チャネルrhodopsin-2の一時的なプロトン化の変化とチャネルゲーティングとの関連性

光ゲートイオンチャネルチャネルロドプシン（CHR）の発見は、細胞プロセスが光によって制御される光遺伝学の新規分野の段階を設定しました。ただし、Chr2の光誘起陽イオン透過の基礎となる分子メカニズムは不明のままです。ここでは、機能的な電気生理学的測定によって補完された時間分解FTIR分光法により、Chr2の構造変化を追跡しました。チャネルの開いた状態に関連する振動変化を解決しました（P（2）（390）およびP（3）（520））、いくつかのプロトン移動イベントを特徴付けました。アミドIの振動の分析では、膜貫通αヘリックスの水分補給がT（1/2）=60μsで過渡的に増加することを示唆しており、これは陽イオン透過の開始と集計されます。Aspartate 253は、シッフ塩基（T（1/2）=10μs）によって放出される陽子を受け入れ、後者はアスパラギン酸156（T（1/2）= 2 ms）によって再配定されます。

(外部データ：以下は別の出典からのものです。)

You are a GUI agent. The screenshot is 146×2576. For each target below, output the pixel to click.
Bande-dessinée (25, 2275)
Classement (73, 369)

バクテリオロドプシンのD212およびD115に対応する内部プロトンアクセプターおよびドナーグループは、他の微生物ロドプシンとは明らかに異なり、タンパク質におけるそれらの空間的位置が進化中に移されたことを示しています。チャネルの開口部におけるグルタミン酸90の関与に関する以前の結論は、E90デプロトネートが非導電性P（4）（480）状態でのみのみであることを実証することにより除外されています。私たちの結果は、観察されたプロトン移動反応と陽イオンチャネルのゲーティングに対するタンパク質立体構造の変化を関連付ける機構的提案に融合します。

The discovery of the light-gated ion channel channelrhodopsin (ChR) set the stage for the novel field of optogenetics, where cellular processes are controlled by light. However, the underlying molecular mechanism of light-induced cation permeation in ChR2 remains unknown. Here, we have traced the structural changes of ChR2 by time-resolved FTIR spectroscopy, complemented by functional electrophysiological measurements. We have resolved the vibrational changes associated with the open states of the channel (P(2)(390) and P(3)(520)) and characterized several proton transfer events. Analysis of the amide I vibrations suggests a transient increase in hydration of transmembrane α-helices with a t(1/2) = 60 μs, which tallies with the onset of cation permeation. Aspartate 253 accepts the proton released by the Schiff base (t(1/2) = 10 μs), with the latter being reprotonated by aspartic acid 156 (t(1/2) = 2 ms). The internal proton acceptor and donor groups, corresponding to D212 and D115 in bacteriorhodopsin, are clearly different from other microbial rhodopsins, indicating that their spatial position in the protein was relocated during evolution. Previous conclusions on the involvement of glutamic acid 90 in channel opening are ruled out by demonstrating that E90 deprotonates exclusively in the nonconductive P(4)(480) state. Our results merge into a mechanistic proposal that relates the observed proton transfer reactions and the protein conformational changes to the gating of the cation channel.